2020 local authority election
| Party | Votes | Seats |
|---|---|---|
| Popular Democratic Movement | 1376 | 4 |
| SWAPO | 1127 | 3 |
| National Unity Democratic Organisation | 128 | 0 |
| Independent Patriots for Change | 120 | 0 |
| Rally for Democracy and Progress | 46 | 0 |
| Namibian Economic Freedom Fighters | 15 | 0 |

2015 local authority election
| Party | Votes | Seats |
|---|---|---|
| Democratic Turnhalle Alliance | 1504 | 3 |
| National Unity Democratic Organisation | 155 | 0 |
| Rally for Democracy and Progress | 44 | 0 |

2004 local authority election
| Party | Votes | Seats |
|---|---|---|
| Democratic Turnhalle Alliance | 538 | 2 |
| Congress of Democrats | 396 | 2 |
| National Unity Democratic Organisation | 259 | 1 |

Mayors
| Name | Term | Party |  |
|---|---|---|---|
| Uaurikua Kakuva | June 2004 – 2010 | DTA |  |
| Pieter de Villiers | June 2006-? | CoD |  |
| Tuarungua Kavari | 2010-15 | SWAPO |  |
| Albert Tjiuma | December 2015 - December 2020 | SWAPO |  |
| Rosa Mbinge-Tjeundo | December 2020 - Current | PDM |  |

==History==

===Etymology===
The name Opuwo was given in the 1920s by the commissioner of Ondangwa, Carl Hugo Linsingen Hahn, the grandson of Carl Hugo Hahn, who came in search of land to build an office. Upon his arrival, he asked the local headman to give him land where he could build an office. The headman gave him a small plot, and when the headman tried to give him more land, Hahn responded, saying, "Ohopoho (it’s enough for me). I don't want any more land". The word Ohopoho was changed to Opuwo in 1974 due to orthographic reform. The residents of Opuwo called it Otjihinamaparero at the time, and some still call it that.

===Colonial administration===
The first office to be established in the Kaokoland area was the colonial administrative office in Swartbooisdrift on the banks of the Kunene River.

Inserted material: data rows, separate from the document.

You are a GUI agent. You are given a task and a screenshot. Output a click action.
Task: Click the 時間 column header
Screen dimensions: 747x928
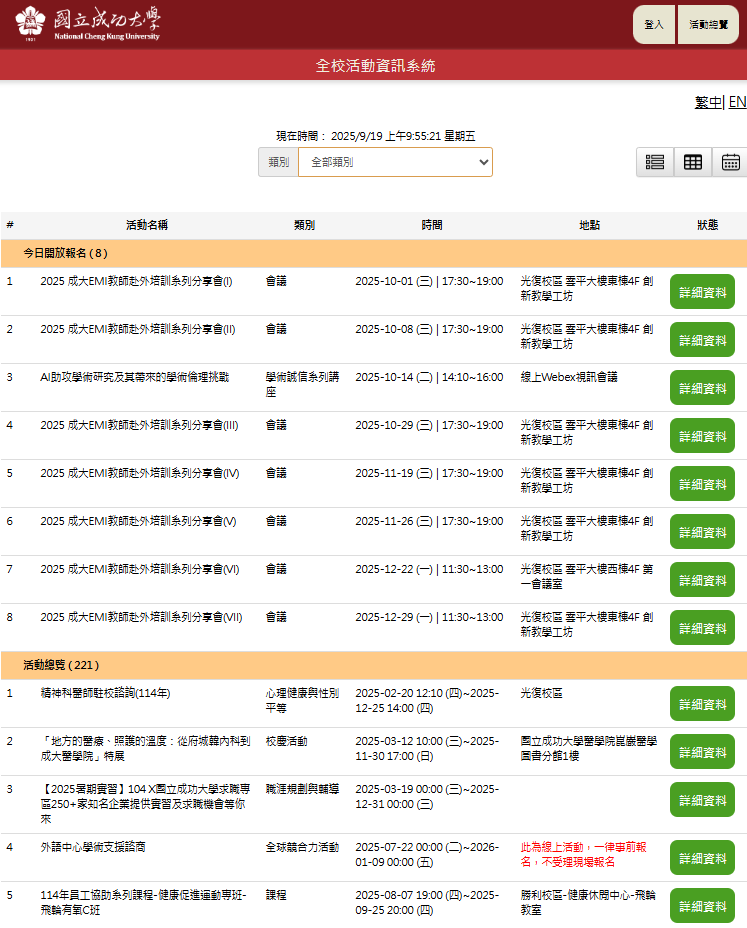[432, 226]
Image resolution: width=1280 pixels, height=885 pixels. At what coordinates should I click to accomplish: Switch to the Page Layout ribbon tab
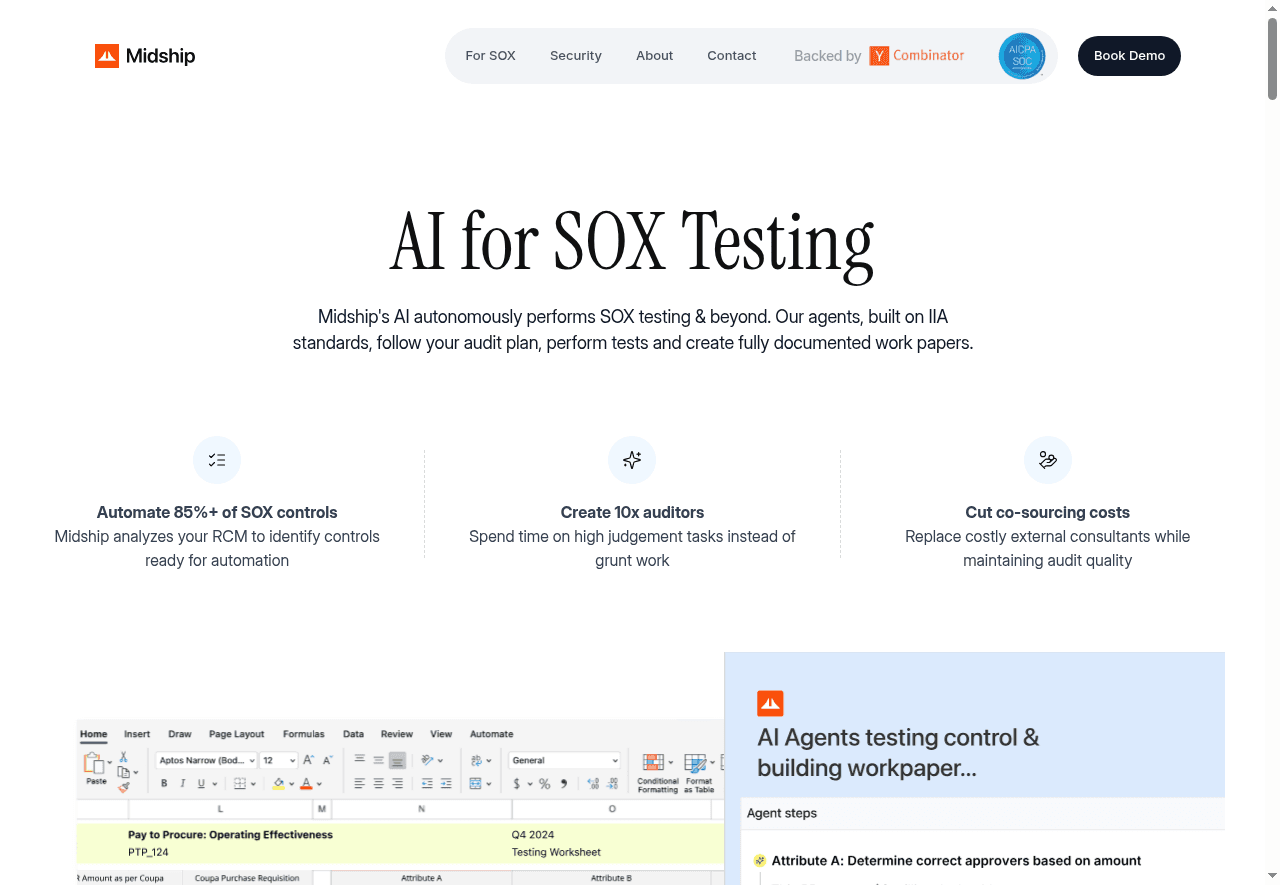(236, 734)
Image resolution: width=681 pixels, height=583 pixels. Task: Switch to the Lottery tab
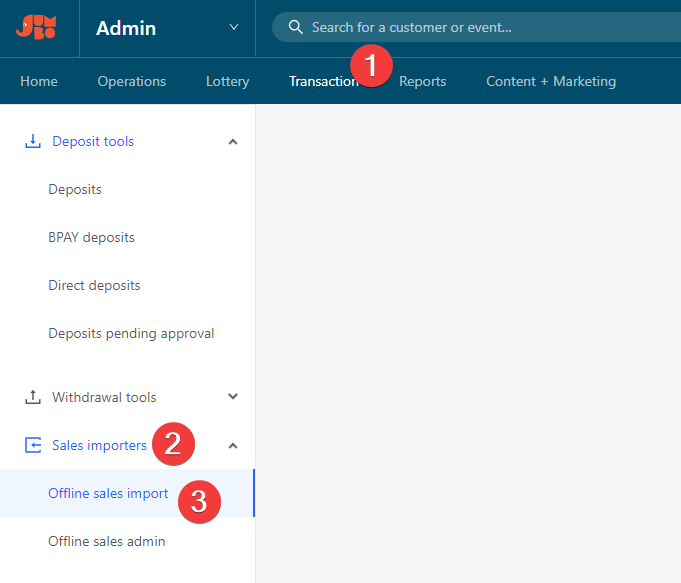(x=227, y=81)
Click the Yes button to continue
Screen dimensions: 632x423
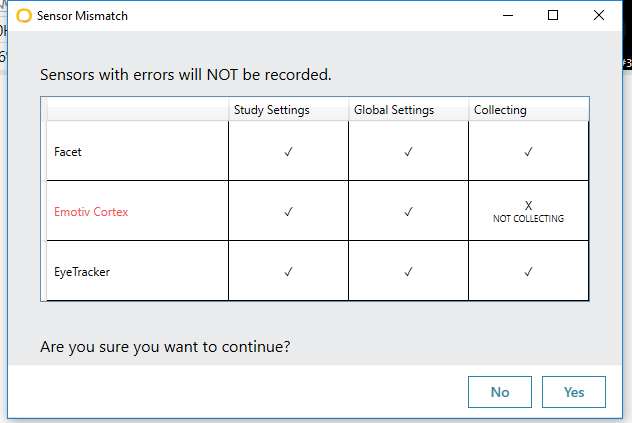574,392
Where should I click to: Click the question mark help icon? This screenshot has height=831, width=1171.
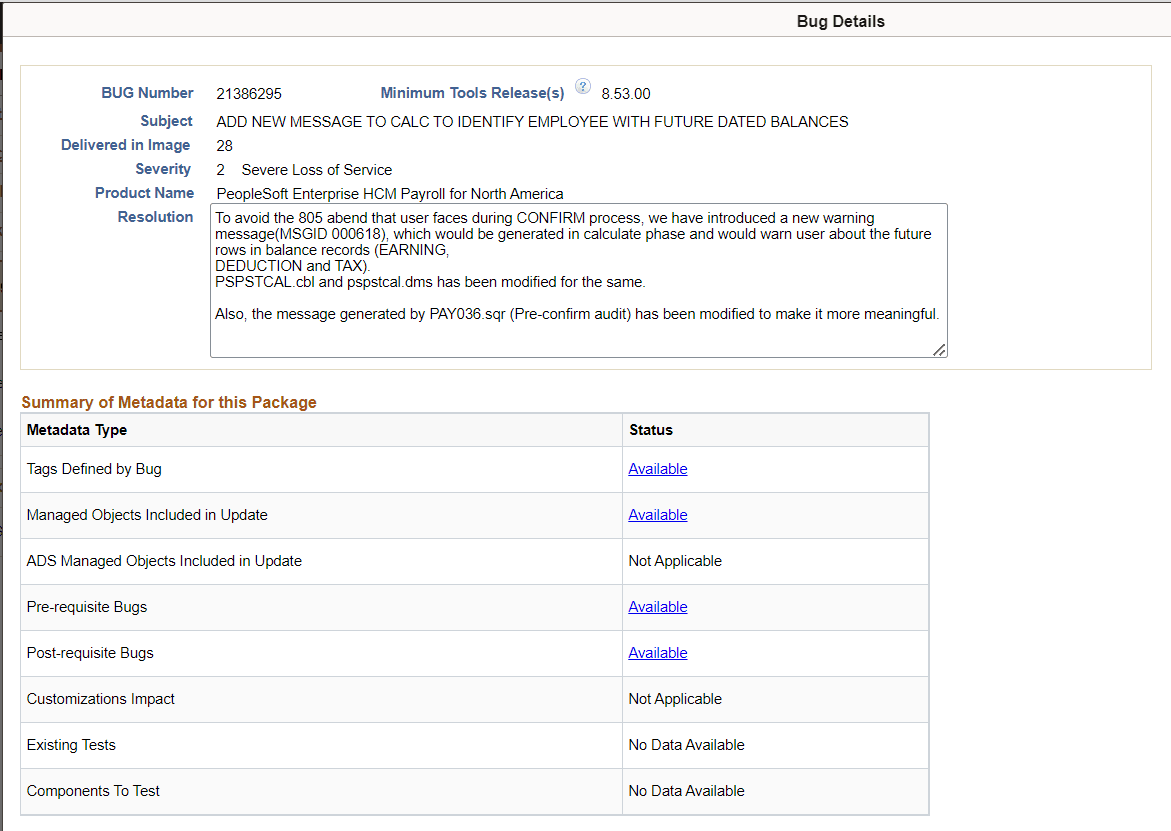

This was the administrative centre of the area from 1925 to 1939. Afterwards, administrative control of the area shifted to Ohopoho, later called Opuwo.

The police station in Swartbooisdrift was run by Sergeant Herbert, and he aimed to receive the Angola Boers who had trekked to Angola out of refusal to accept the British government in South Africa. Sergeant Basson took over the office at Swartbooisdrift and excavated Opuwo's first borehole. Basson had the nickname “Katjiriamakaja” (a person who eats tobacco).

==Culture==

The Opuwo Town Council hosts the annual Opuwo Trade Fair, which was launched in 2012. The festival combines a modern business exhibition with cultural performances, live shows, and entertainment. The Opuwo Trade Fair takes place in the month of May.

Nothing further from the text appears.